---------- Available data ----------
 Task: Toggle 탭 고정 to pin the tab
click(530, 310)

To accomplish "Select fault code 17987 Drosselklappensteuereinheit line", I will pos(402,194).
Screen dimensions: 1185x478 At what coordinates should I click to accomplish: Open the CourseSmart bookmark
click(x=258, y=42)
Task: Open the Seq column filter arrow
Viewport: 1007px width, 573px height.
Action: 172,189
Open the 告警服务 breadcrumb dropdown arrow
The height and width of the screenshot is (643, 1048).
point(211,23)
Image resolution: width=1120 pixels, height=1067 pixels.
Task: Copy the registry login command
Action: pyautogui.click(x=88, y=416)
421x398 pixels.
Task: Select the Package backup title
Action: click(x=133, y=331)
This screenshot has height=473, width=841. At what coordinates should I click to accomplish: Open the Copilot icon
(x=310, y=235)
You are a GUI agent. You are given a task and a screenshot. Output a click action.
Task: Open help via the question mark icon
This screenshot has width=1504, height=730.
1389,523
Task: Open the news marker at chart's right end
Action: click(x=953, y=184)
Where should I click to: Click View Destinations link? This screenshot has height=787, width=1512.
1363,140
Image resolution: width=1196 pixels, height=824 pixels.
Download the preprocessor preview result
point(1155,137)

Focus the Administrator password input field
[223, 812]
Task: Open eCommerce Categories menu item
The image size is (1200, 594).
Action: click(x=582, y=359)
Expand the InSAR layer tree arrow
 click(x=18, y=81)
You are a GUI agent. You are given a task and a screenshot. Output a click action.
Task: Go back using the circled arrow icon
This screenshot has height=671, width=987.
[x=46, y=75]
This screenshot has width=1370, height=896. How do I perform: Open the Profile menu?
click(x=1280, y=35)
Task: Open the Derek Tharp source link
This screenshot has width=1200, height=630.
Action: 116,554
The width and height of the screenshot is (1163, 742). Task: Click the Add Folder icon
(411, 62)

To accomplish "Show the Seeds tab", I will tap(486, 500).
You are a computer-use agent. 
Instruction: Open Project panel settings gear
----------
▶ Exercise goal
Extract the lines of the material exactly, from the line containing "This screenshot has height=473, width=841." to the line containing "click(x=18, y=81)", including both of those lines.

▶ Problem solution
This screenshot has height=473, width=841. At what coordinates should I click to accomplish: Open the Copilot icon
(x=310, y=235)
You are a GUI agent. You are given a task and a screenshot. Output a click action.
Task: Open help via the question mark icon
This screenshot has width=1504, height=730.
1389,523
Task: Open the news marker at chart's right end
Action: click(x=953, y=184)
Where should I click to: Click View Destinations link? This screenshot has height=787, width=1512.
1363,140
Image resolution: width=1196 pixels, height=824 pixels.
Download the preprocessor preview result
point(1155,137)

Focus the Administrator password input field
[223, 812]
Task: Open eCommerce Categories menu item
The image size is (1200, 594).
Action: click(x=582, y=359)
Expand the InSAR layer tree arrow
 click(x=18, y=81)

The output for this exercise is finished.